Recently, however, I watched The Dead, a 2010 film by British writers/directors Howard and Jonathan Ford, and it has rekindled my interest in the walking dead subgenre. The Dead ranks among the best zombie movies ever made, and it demonstrates that the Ford brothers understand zombies better than anyone who has made a movie about the living dead in the past several years. Set in an unnamed West African country and filmed on location in Ghana and Burkino Faso, The Dead focuses on two main characters, Lieutenant Brian Murphy, an aviation engineer in the U.S. Army, and Sergeant Daniel Dembele, a soldier from an unnamed African country, and their struggle to survive as they attempt to make their way through savannah and desert to a military base where Brian hopes to find a way home and Daniel hopes to find his son. The Ford brothers portray this struggle with a grim realism that makes the film seem less like a movie about the undead and more like the brutal horror films of the 1970’s, such as The Texas Chainsaw Massacre, The Hills Have Eyes, and Last House on the Left, which are so terrifying because they seem so real.

The Dead doesn’t waste any time with comic relief, a love story, or attempts to explain why the dead have started to walk and feast on the living. This is simply the way things are, and the characters must deal with it. They don’t spend much time talking about it either as the dialogue is sparse, and the Ford brothers rely almost entirely on visuals to tell their story. What makes The Dead so believable is that it focuses on the character’s struggle for survival, portraying not only their passage through the harsh landscape in an old pick-up truck that seems always on the verge running out of gas, overheating or blowing a tire, but also their difficulty in meeting basic needs such as eating, drinking, and sleeping. Moreover, it presents the zombies as another aspect of the harsh landscape, as a force of a nature rather than as something supernatural that can appear only in a movie.

All the classic elements are here. The zombies groan and stumble around on broken limbs covered with rotting flesh. One even crawls. When they catch their victims, they bite large gory chunks out of them and feast on their flesh. Early in the film, Daniel watches as a woman from his village dies and then attempts to bite him before he shoots her in the head, leaving viewers to wonder whether he might have to do the same to Brian (or vice versa) before they reach the military base.

The Dead also contains some welcome changes to the walking dead formula. Unlike every other character in a zombie movie, Daniel and Brian seem to know instinctively that the only way to stop a zombie is to destroy its brain. Another nice difference is that rather than becoming a greater threat to their own survival than the zombies, the living humans in the movie work together. If you’re concerned, like I was, that Daniel and Brian will make it to the army base only to learn that they were better off with the zombies, you’ll be glad to know that this doesn’t happen. The biggest difference, of course, is the setting. Most zombie films take place in cities where the characters are left to deal with the collapse of civilization.

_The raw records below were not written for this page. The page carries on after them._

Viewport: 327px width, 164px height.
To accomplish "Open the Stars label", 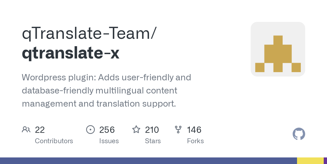I will click(x=153, y=141).
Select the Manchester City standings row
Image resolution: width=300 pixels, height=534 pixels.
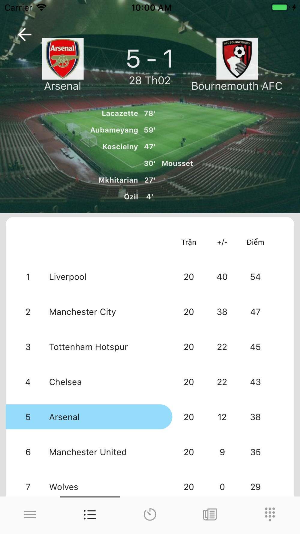(x=150, y=312)
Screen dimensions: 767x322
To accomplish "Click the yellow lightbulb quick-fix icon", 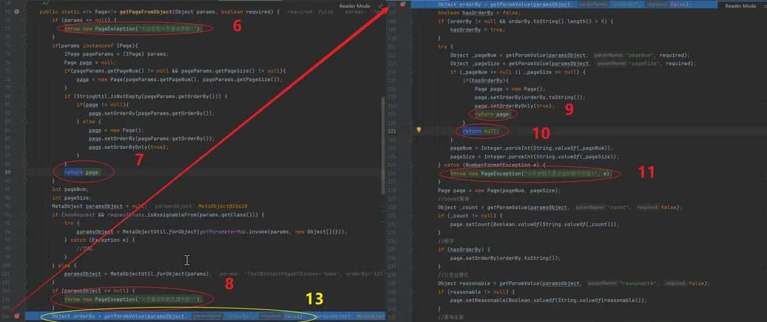I will coord(419,130).

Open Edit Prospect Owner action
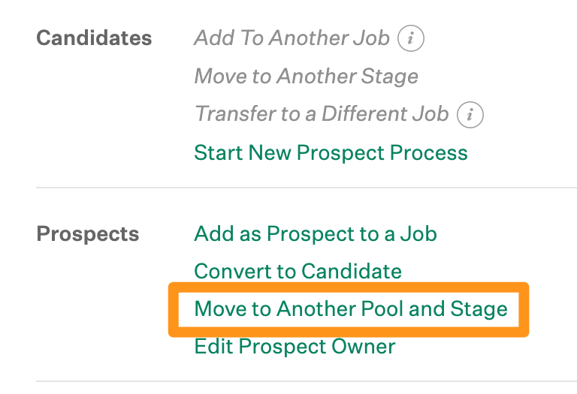tap(295, 346)
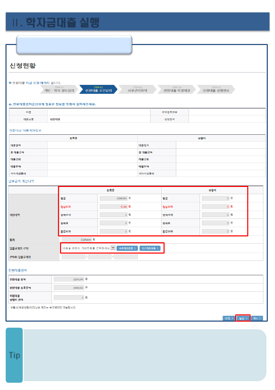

By setting their film in a place where daily life was already a struggle, the Ford brothers offer a completely different take on the zombie film. The horror is more intense for Brian, who, in addition to running from zombies, must navigate a harsh environment and an unfamiliar culture. Daniel, on the other hand, is more equipped to survive, and without him, Brian wouldn’t make it very far. The setting thus enables the Ford brothers to emphasize the story's survival aspects. If there's a political message here, it's a subtle one; the film avoids distracting from the horror by preaching to its audience.

While innovating in ways that leave their movie firmly rooted in the walking dead subgenre, the Ford brothers have shown how to keep the zombie film interesting. The Dead doesn’t try to shock with excessive amounts of a gore, trick the audience with bizarre plot twists, or make its zombies do something they can’t. It succeeds by creating horror so intense that you forget you’re watching a movie about the undead and believe that the events unfolding could really happen.